13.6 End-of-Chapter Material
- A sociological approach emphasizes the relationship between health, medicine, and society. In particular, our social backgrounds influence our health and access to health care.
- Sociological perspectives on health and illness fall into the functional, conflict, and interactionist approaches encountered in previous chapters. The functional view emphasizes the importance of health for a society’s stability and the roles that people play when they are sick. The conflict view stresses inequality in the quality of health and health-care delivery and efforts by physicians to monopolize the practice of medicine to increase their profits. According to the interactionist view, health and illness are social constructions subject to people’s and society’s interpretations. The interactionist view also studies how medical professionals and patients interact and the way professionals manage understandings of such interaction.

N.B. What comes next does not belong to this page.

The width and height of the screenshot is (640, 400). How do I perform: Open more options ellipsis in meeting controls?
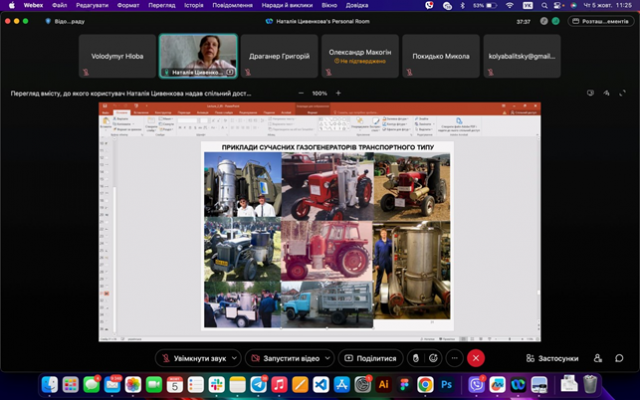coord(455,358)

- Health and the quality of health care differ widely around the world and reflect global inequality. The earth’s poorest nations have extremely high rates of infant mortality and life-threatening diseases such as AIDS and very low life expectancy.
- The United States lags behind most other industrial nations in important health indicators such as infant mortality and life expectancy. Moreover, serious disparities exist within the United States in the social distribution of health, as evidenced by the study of social epidemiology.

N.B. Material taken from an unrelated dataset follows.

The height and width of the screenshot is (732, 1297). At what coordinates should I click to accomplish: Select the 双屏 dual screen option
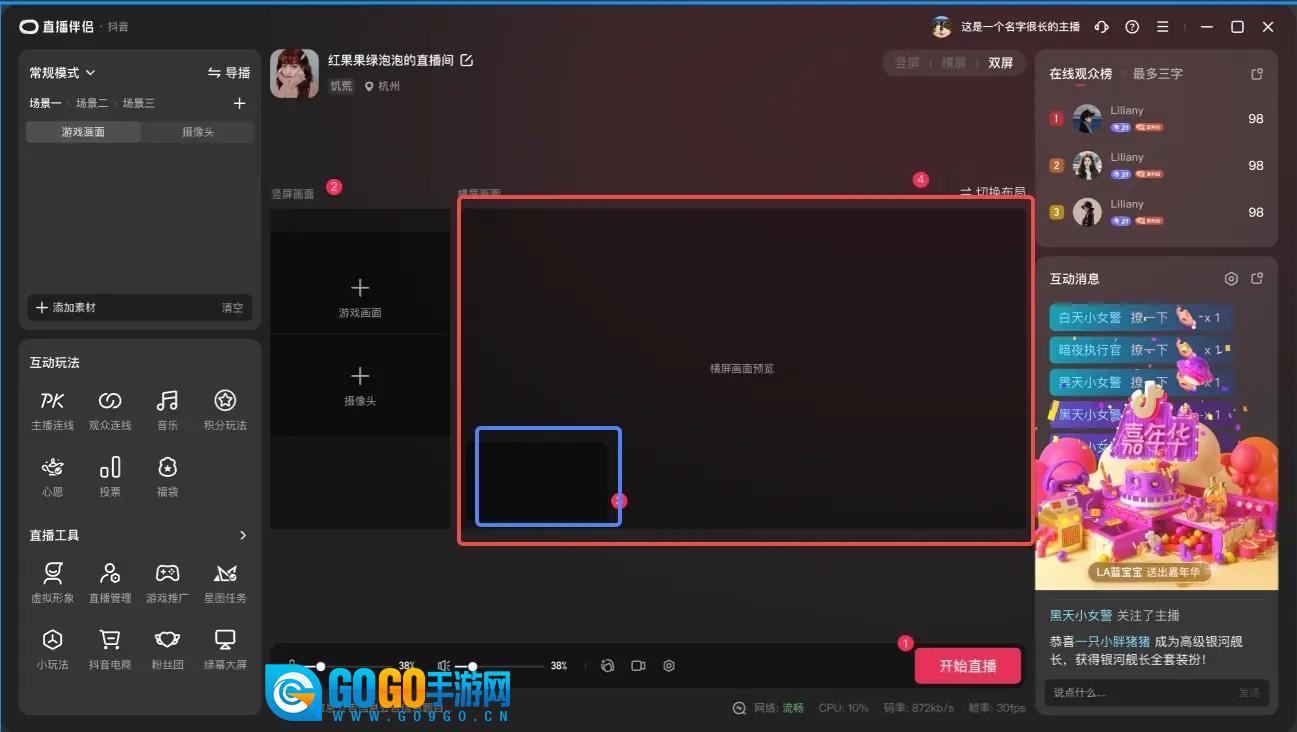click(x=1001, y=63)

- Social class, race and ethnicity, and gender all affect the quality of health. The health of poor people is worse than that of the nonpoor. African Americans, Hispanics, and Native Americans all fare worse than whites on many health indicators, in large part because of their poverty and history of discrimination. Women fare worse than men on several heath indicators, but men have lower life expectancies because of their higher rates of certain life-threatening illnesses.
- Health care in the United States today faces several problems. The United States is alone among the world’s industrial nations in not offering universal national health insurance; its absence is thought to help account for the country’s low ranking in the industrial world on major health indicators. Managed care has also come under criticism for restricting coverage of important medical procedures and prescription medicines. Racial and gender bias in health care is another problem that has adverse effects on the nation’s health. Other quality-of-care problems include tired physicians, a lack of emergency room physicians, and numerous mistakes made in hospitals.
Using What You Know
You have been working for two months as a volunteer in a hospital in or near your hometown. Your duties include bringing food to patients, talking with them, and otherwise helping them to feel comfortable. However, you have noticed that many of the physicians and nurses you have seen coming into patients’ rooms do not wash their hands, and you doubt that they washed their hands immediately before entering the rooms. What, if anything, do you do? Explain your answer.
What You Can Do
To help deal with the health and health-care problems discussed in this chapter, you may wish to do any of the following:
- Volunteer at a local hospital or health clinic.
- Start a group on your campus to advocate for national health insurance, or join an existing group in the nearby community.
- Volunteer for a local agency that tries to address the health-care needs of low-income children and their families.